Cascading Style Sheets
Cascading Style Sheets, or CSS, allow you to specify things like the font you want on your page, the size of your text, whether the page is to have 2 columns, whether your text is to be in bold or italics, and so on. In other words, it is the part that lets you control the appearance of your web page.
You may be used to the Microsoft Word "doc" format, where everything from the text you type to the appearance of the document is specified in a single file, transparent to you. On the web, the raw information is specified in HTML and most of the appearance is determined by the CSS.
If you use a web editor like those I mentioned above, you won't have to bother with which parts goes into the HTML portion and which parts goes into the CSS portion. Everything will be taken care of by the editor.
For those who like to know the gory details, you can read my Introduction To Cascading Style Sheets (CSS). However, if you are using a web editor, you don't need that information since the editor does everything for you, so don't worry if that article is too technical.

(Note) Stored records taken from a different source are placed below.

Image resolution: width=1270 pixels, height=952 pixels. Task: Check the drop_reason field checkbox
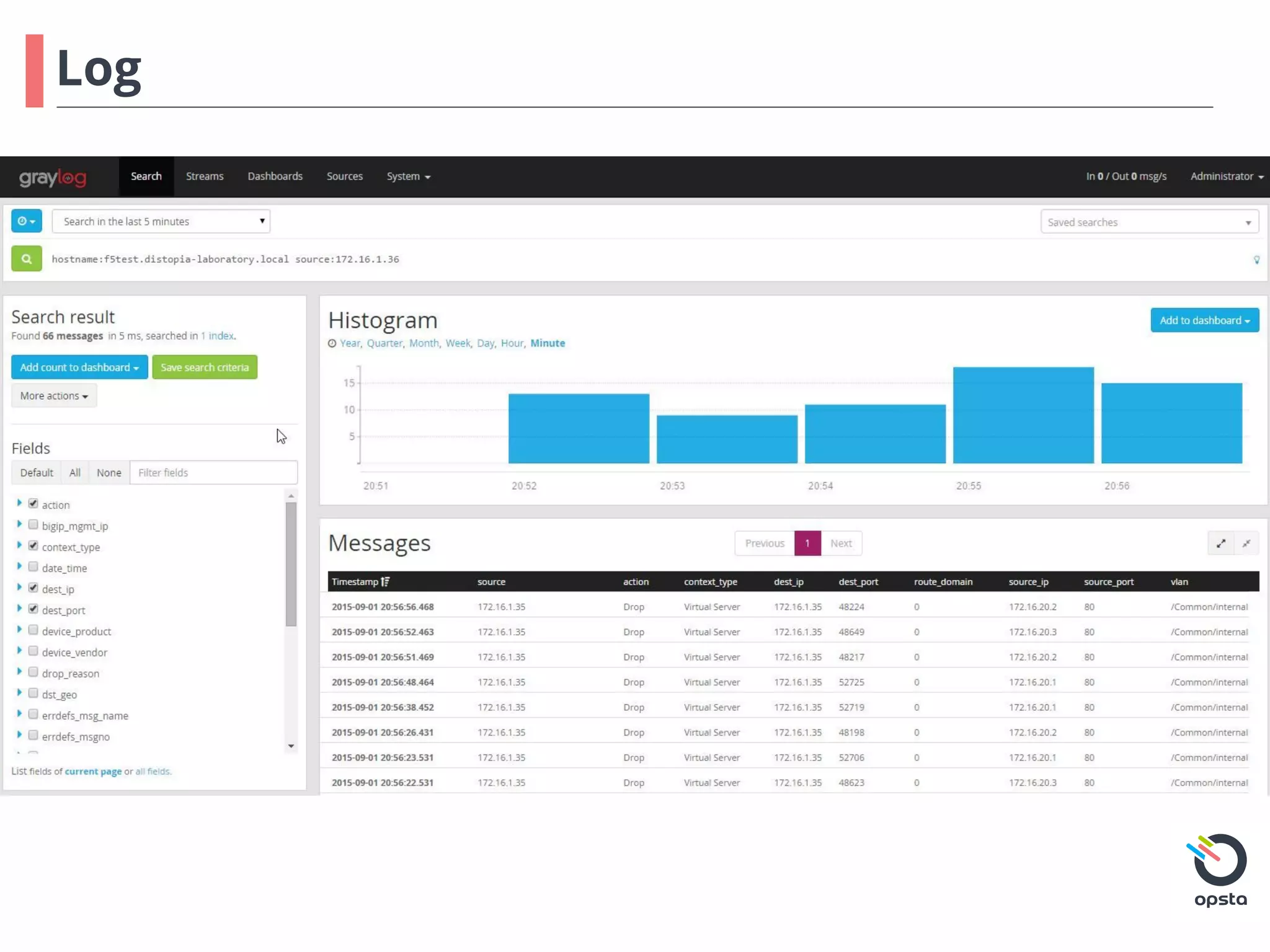coord(33,672)
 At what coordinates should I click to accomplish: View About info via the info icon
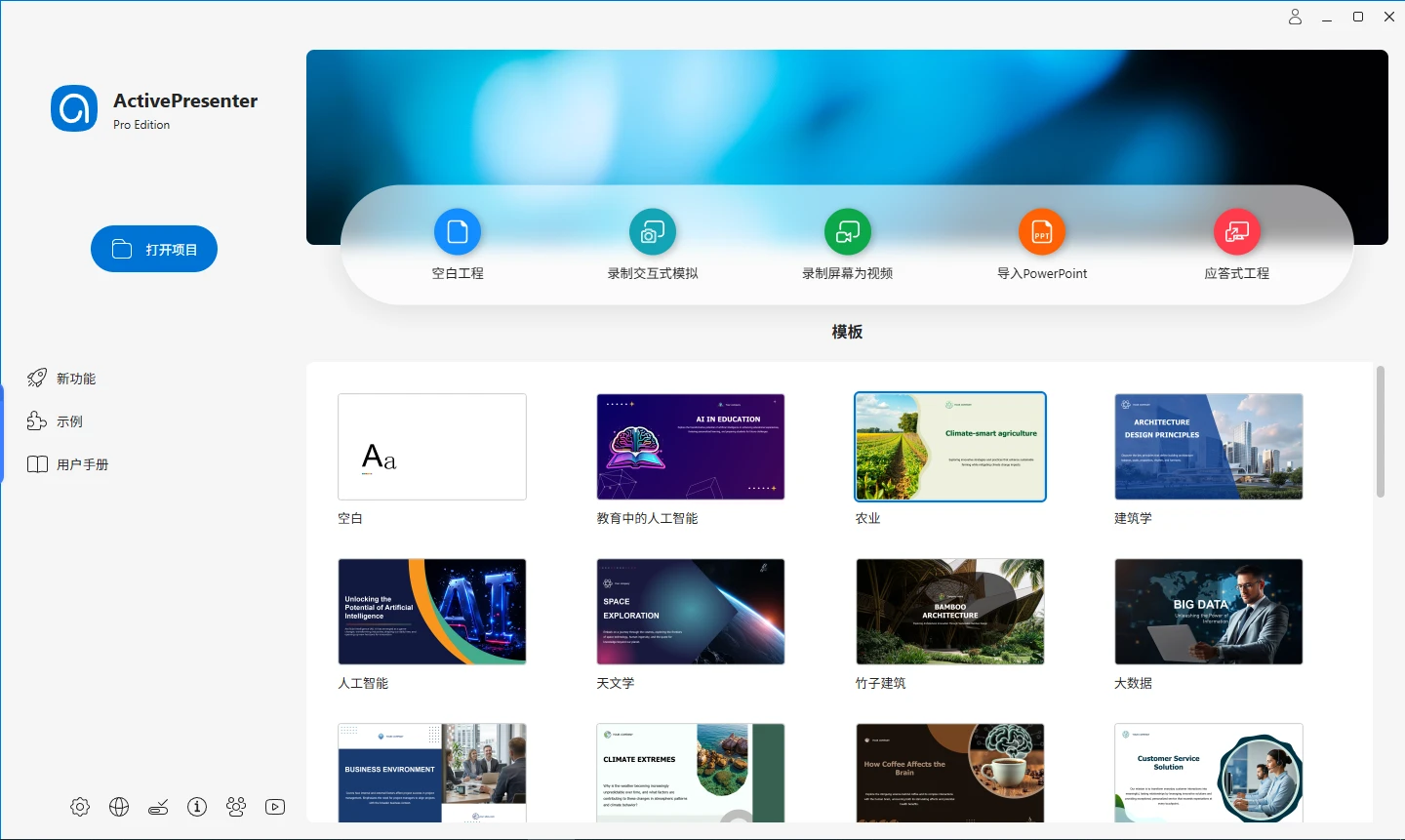click(196, 807)
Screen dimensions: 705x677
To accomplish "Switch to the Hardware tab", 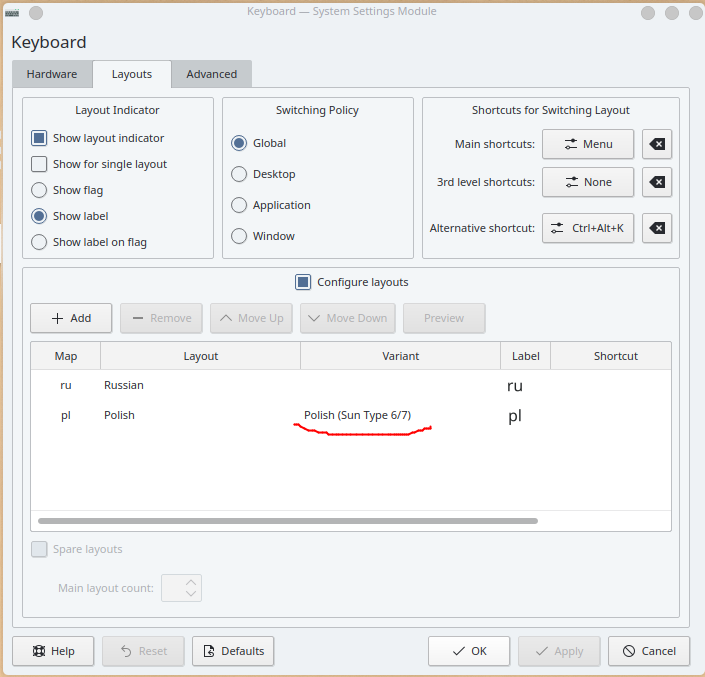I will point(52,74).
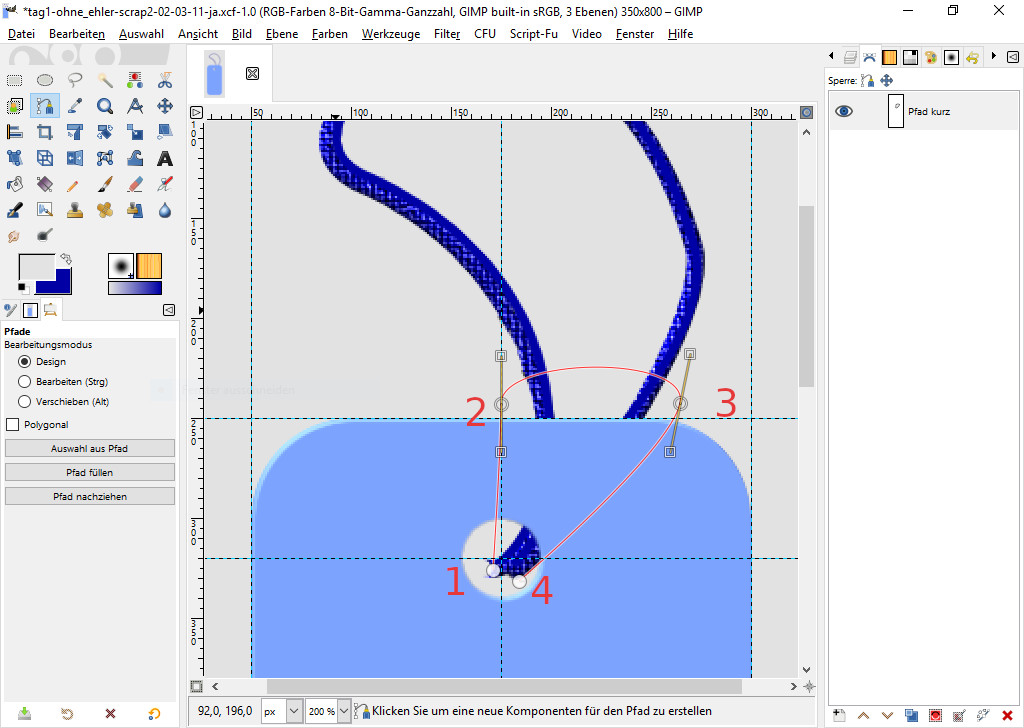
Task: Activate the Paintbrush tool
Action: click(105, 184)
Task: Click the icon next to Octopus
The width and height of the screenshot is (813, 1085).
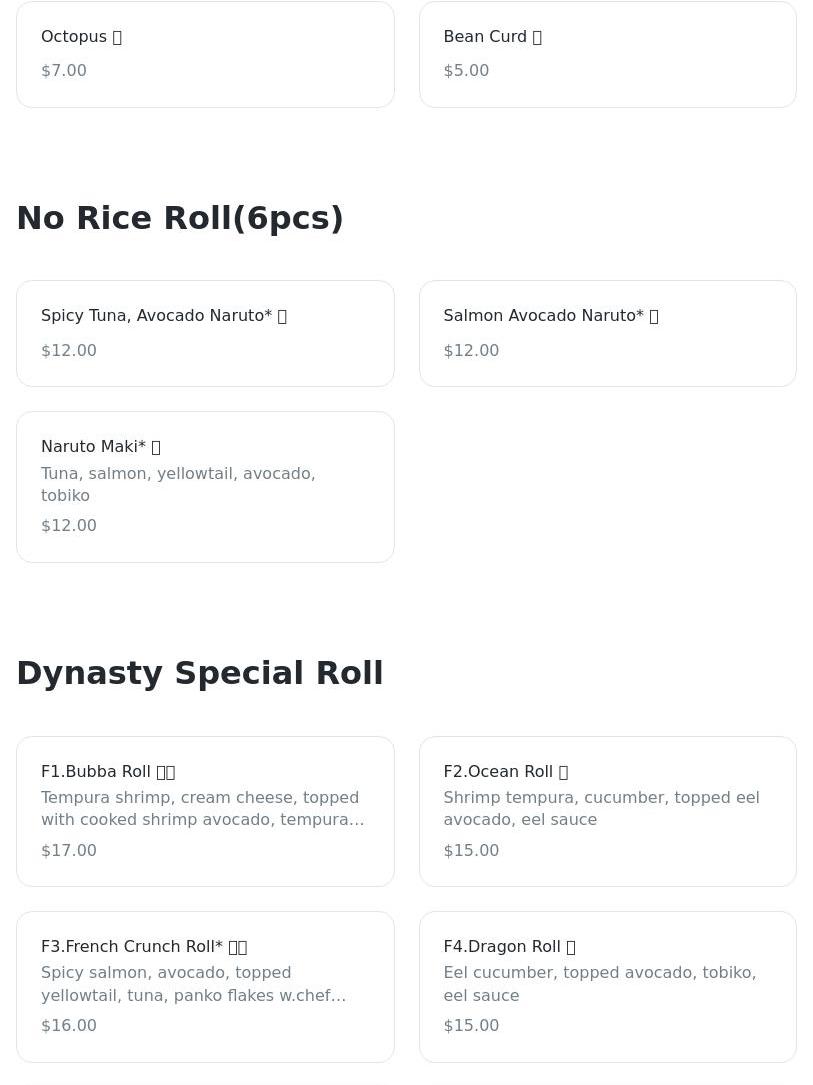Action: pyautogui.click(x=117, y=37)
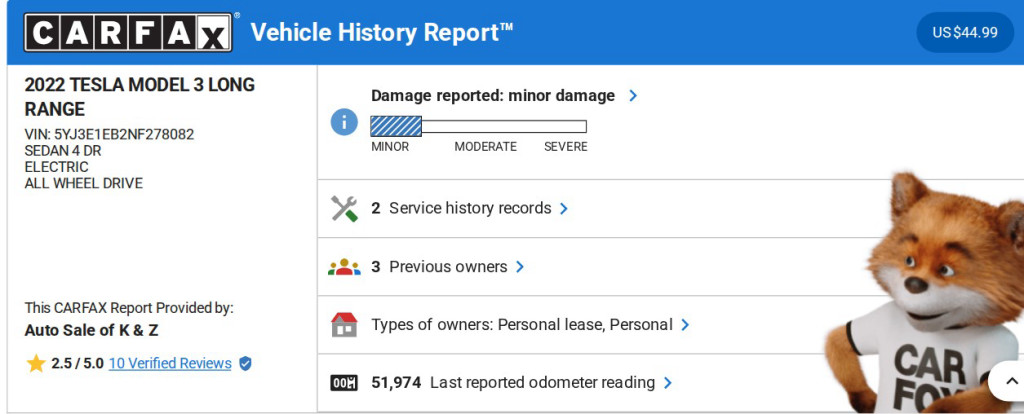The height and width of the screenshot is (414, 1024).
Task: Click the US $44.99 price button
Action: [x=964, y=32]
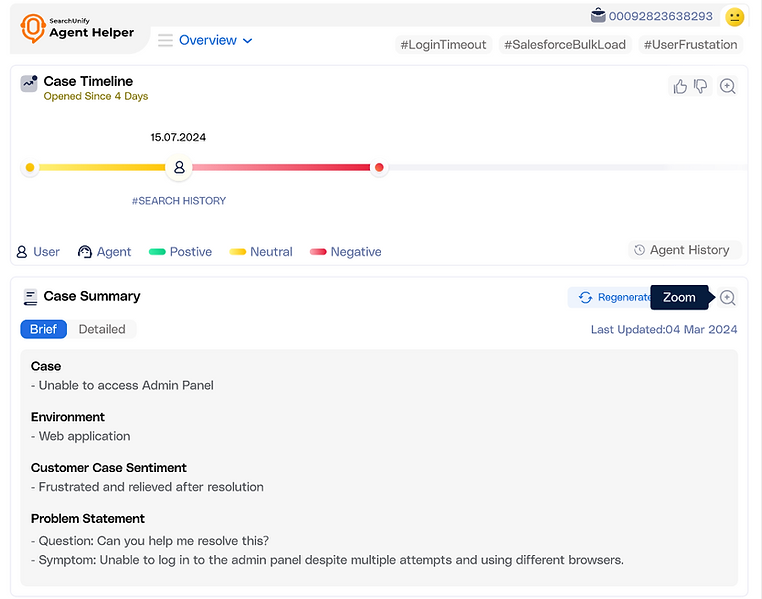Select the #LoginTimeout tag
The height and width of the screenshot is (599, 762).
click(x=443, y=45)
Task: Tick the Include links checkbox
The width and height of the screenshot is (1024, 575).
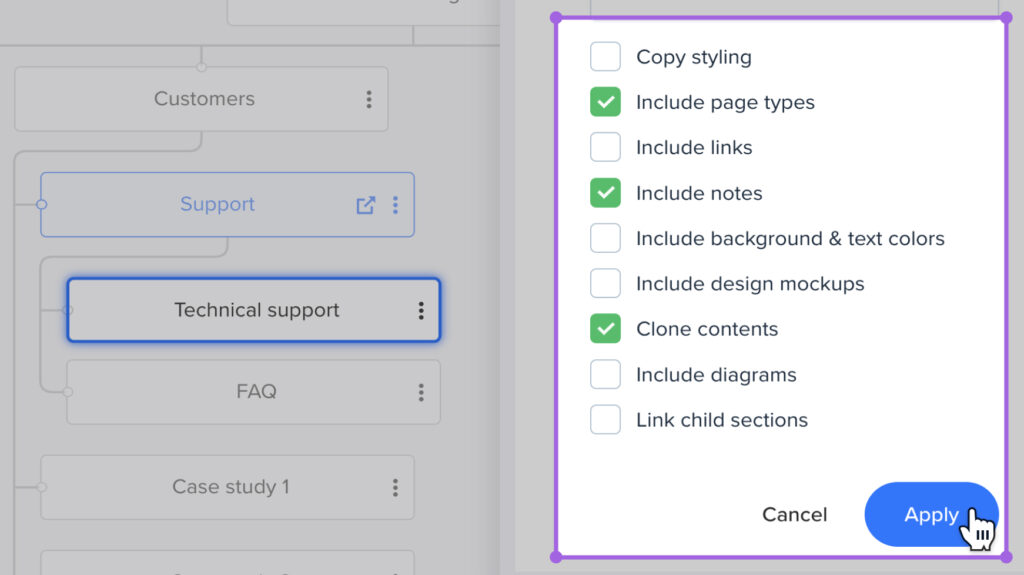Action: (605, 148)
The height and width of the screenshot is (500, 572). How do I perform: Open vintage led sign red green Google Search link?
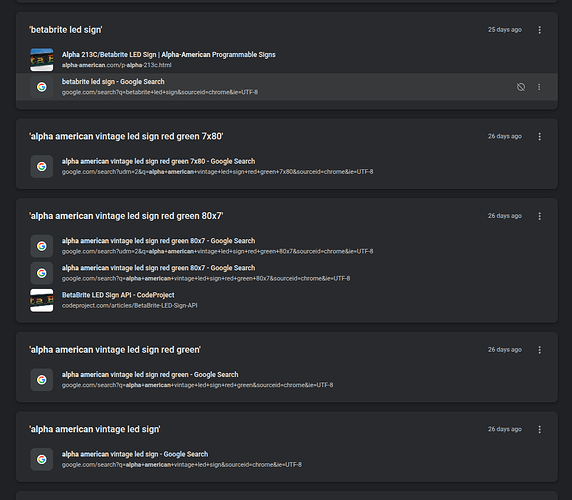pyautogui.click(x=150, y=375)
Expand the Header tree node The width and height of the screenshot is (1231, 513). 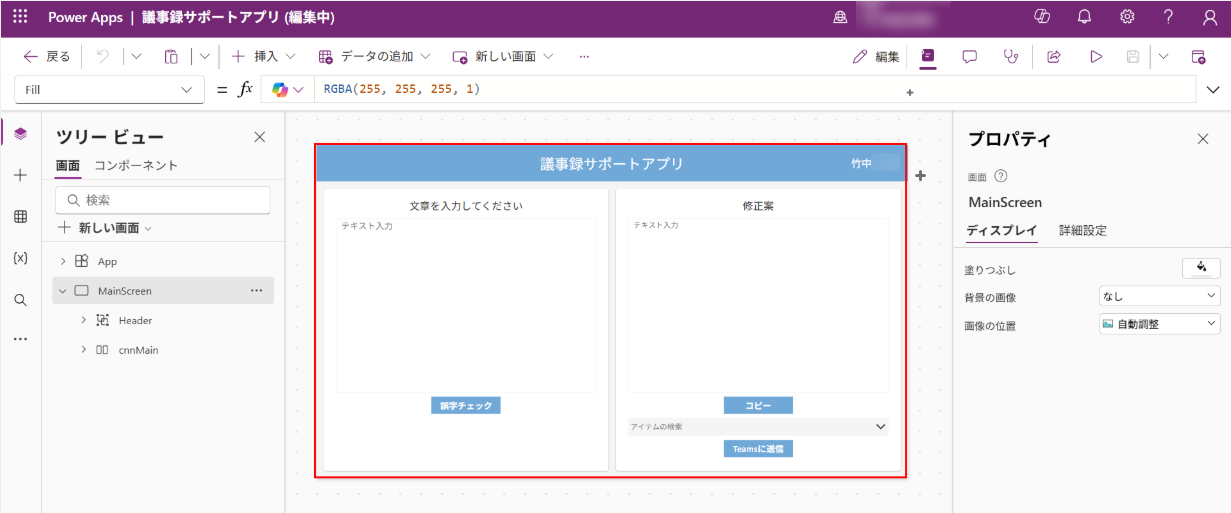(x=83, y=321)
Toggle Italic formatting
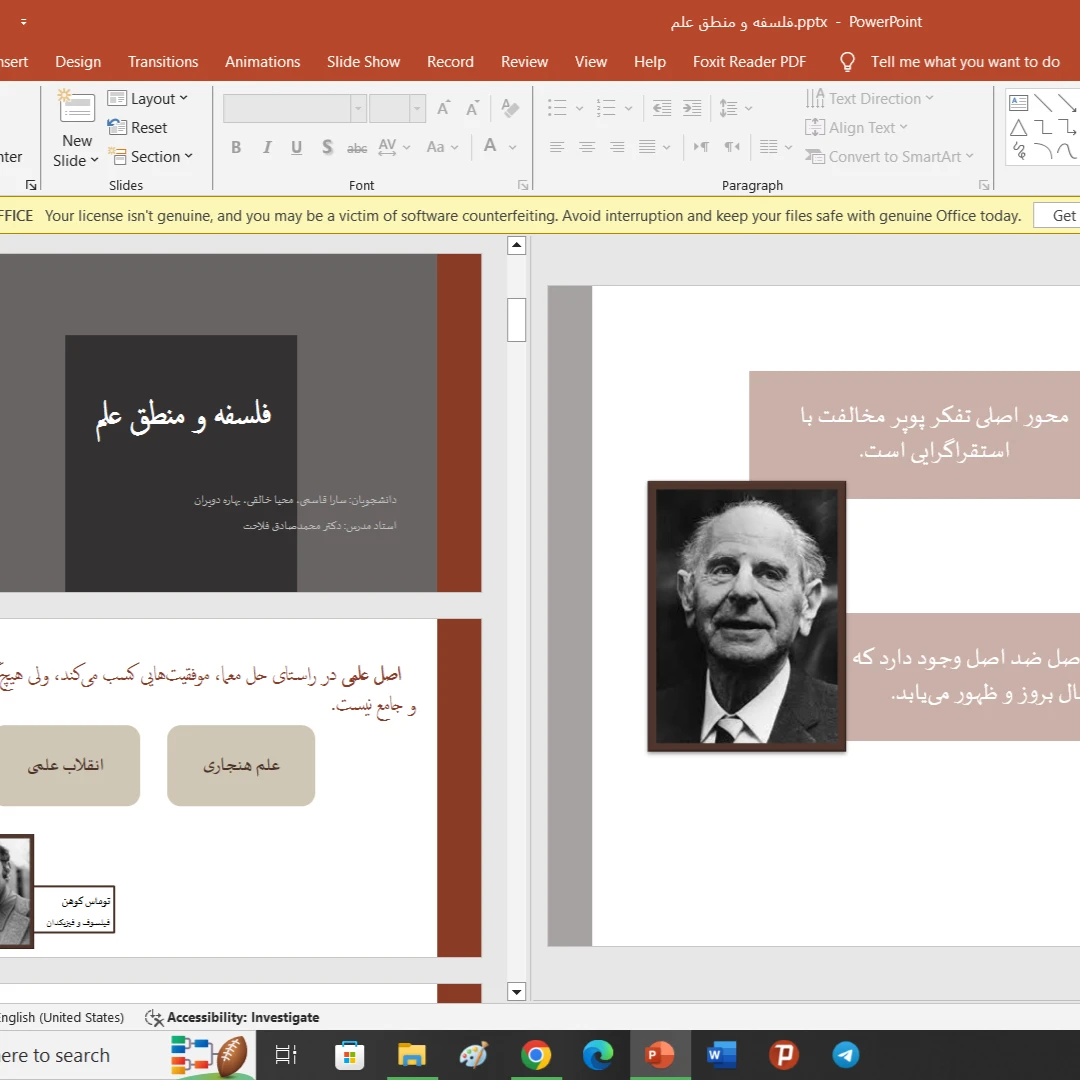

When you write a normal document using a word processor like Microsoft Word/Office, your text is saved in a file with a special format. It is not simply saved as the string of words you typed since the document needs to preserve things like the font you chose, the size of the text, which words are in bold, which italics, and so on. The special format includes not only your words, but all these extra information so that the next time Word opens your document, it can display the document with the exact appearance you created earlier.
In the same way, web pages are simply strings of words put in a special format that web browsers are able to display. While the format of Word documents is simply called "Word format" (or "doc format"), loosely speaking, one might say that web pages are formatted using "HTML".